SRIMAD-BHAGAVATAM
CHANT 4
CHAPITRE 9

Le retour de
Dhruva Maharaja.

VERSET 6

dhruva uvaca
yo ntah pravisya mama vacam imam prasuptam
sanjivayaty akhila-sakti-dharah sva-dhamna
anyams ca hasta-carana-sravana-tvag-adin
pranan namo bhagavate purusaya tubhyam

TRADUCTION

Ainsi parla Dhruva Maharaja:
O Seigneur, Toi qui es tout-puissant, ayant pénétré en moi, Tu as ravivé tous mes sens endormis —mes mains, mes jambes, mes oreilles, ma peau, ma force vitale et, surtout, mon pouvoir d'élocution. Avec respect, je T'offre mon hommage.

TENEUR ET PORTEE

Dhruva Maharaja put saisir sans aucun mal ce qui avait changé en lui depuis qu'il avait atteint la réalisation spirituelle et vu Dieu en personne devant lui. Il comprit que sa force vitale et ses actes étaient demeurés assoupis. Tant que l'être n'a pas atteint le niveau spirituel, les différentes parties de son corps, sa pensée et les autres fonctions de son organisme sont considérées endormies. Si l'homme n'est pas parvenu au niveau spirituel, tout ce qu'il accomplit équivaut aux activités d'un mort ou d'un fantôme. Srila Bhaktivinoda Thakura a composé un chant dans lequel il s'adresse à lui-même: "Réveille-toi, âme endormie! Jusqu'à quand dormiras-tu dans les bras de Maya? Tu as maintenant la chance de posséder une forme humaine; réveille-toi maintenant et découvre ton moi véritable." De même, les Vedas enseignent: "Réveillez-vous! Réveillez-vous! Vous avez la chance, le privilège, d'avoir la forme humaine; vous devez maintenant accéder à la réalisation spirituelle." Telles sont les injonctions védiques.

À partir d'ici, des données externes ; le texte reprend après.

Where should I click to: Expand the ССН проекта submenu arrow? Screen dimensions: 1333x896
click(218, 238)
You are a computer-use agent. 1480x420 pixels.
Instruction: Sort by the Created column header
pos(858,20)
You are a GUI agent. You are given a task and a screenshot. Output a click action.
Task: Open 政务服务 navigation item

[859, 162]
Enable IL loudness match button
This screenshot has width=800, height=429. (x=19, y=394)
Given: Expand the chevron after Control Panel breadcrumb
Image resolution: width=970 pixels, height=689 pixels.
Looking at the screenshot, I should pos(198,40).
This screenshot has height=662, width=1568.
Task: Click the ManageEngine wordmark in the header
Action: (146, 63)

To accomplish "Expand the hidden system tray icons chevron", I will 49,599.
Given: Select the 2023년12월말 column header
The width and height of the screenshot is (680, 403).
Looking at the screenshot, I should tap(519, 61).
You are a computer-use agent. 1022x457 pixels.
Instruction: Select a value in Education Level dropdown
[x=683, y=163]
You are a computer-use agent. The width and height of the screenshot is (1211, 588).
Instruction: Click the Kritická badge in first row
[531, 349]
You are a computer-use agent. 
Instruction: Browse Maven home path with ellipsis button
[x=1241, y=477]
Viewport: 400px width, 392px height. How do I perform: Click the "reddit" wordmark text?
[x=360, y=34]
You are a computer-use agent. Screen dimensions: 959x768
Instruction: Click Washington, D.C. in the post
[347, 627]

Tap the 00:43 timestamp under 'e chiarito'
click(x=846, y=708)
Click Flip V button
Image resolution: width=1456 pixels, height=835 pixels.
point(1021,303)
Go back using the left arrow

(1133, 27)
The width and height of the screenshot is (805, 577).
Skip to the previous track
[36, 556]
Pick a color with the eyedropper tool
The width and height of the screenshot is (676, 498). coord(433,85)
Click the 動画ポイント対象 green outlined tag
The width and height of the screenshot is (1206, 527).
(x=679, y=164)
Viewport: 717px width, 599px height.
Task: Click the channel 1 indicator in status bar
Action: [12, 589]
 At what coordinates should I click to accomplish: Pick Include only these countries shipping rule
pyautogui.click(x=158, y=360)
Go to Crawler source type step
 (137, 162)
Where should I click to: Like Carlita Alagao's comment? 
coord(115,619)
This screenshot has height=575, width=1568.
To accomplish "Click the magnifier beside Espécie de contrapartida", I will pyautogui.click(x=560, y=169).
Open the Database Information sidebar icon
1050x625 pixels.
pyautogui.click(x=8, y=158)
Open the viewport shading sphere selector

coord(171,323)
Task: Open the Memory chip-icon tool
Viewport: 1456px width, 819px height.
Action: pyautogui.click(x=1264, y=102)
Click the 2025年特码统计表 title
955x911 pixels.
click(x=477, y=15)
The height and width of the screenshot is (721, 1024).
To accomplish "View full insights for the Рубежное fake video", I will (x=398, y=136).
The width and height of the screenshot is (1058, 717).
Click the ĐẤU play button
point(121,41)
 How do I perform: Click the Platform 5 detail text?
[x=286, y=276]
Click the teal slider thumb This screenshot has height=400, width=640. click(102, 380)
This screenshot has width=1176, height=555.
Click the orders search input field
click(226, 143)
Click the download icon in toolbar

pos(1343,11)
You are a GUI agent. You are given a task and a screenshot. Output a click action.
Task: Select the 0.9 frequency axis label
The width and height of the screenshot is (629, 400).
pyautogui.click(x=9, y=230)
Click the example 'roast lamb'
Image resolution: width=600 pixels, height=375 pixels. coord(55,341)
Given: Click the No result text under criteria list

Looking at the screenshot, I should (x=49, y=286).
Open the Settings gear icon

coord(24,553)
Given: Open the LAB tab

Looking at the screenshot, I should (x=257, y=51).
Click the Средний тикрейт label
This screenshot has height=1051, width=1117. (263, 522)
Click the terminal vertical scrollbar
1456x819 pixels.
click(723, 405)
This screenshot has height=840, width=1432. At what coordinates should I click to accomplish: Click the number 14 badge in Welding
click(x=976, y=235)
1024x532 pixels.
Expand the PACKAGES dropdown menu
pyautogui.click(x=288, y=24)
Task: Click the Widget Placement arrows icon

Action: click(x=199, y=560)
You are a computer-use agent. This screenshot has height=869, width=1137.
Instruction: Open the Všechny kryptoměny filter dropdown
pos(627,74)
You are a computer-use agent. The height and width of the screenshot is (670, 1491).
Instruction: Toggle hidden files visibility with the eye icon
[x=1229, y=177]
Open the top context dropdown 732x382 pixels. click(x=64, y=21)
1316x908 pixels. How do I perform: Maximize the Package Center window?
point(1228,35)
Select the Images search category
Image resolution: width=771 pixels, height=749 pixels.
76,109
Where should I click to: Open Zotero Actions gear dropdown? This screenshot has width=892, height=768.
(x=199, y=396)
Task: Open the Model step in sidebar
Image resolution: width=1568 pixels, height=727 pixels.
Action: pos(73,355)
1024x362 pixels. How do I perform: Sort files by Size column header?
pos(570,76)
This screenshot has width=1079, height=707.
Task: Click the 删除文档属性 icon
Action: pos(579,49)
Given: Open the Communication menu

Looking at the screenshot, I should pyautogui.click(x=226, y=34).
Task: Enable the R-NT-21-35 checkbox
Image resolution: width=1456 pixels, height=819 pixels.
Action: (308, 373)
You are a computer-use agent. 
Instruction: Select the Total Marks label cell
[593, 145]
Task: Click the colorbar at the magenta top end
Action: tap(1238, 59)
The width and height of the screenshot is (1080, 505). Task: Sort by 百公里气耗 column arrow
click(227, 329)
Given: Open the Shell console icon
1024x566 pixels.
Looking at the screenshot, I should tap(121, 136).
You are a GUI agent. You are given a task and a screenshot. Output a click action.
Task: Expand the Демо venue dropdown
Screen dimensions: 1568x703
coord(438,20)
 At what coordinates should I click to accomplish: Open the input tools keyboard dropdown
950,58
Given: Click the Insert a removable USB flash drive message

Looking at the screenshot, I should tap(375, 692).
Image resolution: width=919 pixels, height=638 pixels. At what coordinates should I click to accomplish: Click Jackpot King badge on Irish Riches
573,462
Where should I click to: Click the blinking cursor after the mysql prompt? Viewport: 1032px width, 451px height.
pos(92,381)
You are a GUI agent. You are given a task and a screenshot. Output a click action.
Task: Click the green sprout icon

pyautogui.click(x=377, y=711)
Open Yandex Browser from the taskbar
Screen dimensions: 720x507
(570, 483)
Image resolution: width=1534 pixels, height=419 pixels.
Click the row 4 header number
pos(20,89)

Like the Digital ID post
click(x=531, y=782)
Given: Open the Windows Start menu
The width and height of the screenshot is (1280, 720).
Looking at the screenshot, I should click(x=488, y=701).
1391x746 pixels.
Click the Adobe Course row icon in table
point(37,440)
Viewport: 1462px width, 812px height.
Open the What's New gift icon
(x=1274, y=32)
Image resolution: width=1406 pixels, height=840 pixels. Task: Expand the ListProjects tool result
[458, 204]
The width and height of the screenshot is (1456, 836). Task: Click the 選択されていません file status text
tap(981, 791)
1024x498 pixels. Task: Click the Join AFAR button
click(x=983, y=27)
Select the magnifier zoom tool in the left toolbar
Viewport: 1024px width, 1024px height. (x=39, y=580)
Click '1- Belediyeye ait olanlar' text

De par sa propre expérience, Dhruva Maharaja se rendit compte en vérité que l'illumination spirituelle de ses sens lui permettait de comprendre l'essence du message védique: l'aspect suprême du Divin est la Personne Souveraine; il n'est pas impersonnel. Dhruva Maharaja put comprendre sur-le-champ cette vérité. Conscient de ce que, depuis fort longtemps, il était comme endormi, il ressentit vivement le désir de glorifier le Seigneur conformément à la conclusion du savoir védique. Un profane ne saurait offrir de prières à Dieu, la Personne Suprême, ni Le glorifier, car il n'a aucune réalisation du message ultime des Vedas.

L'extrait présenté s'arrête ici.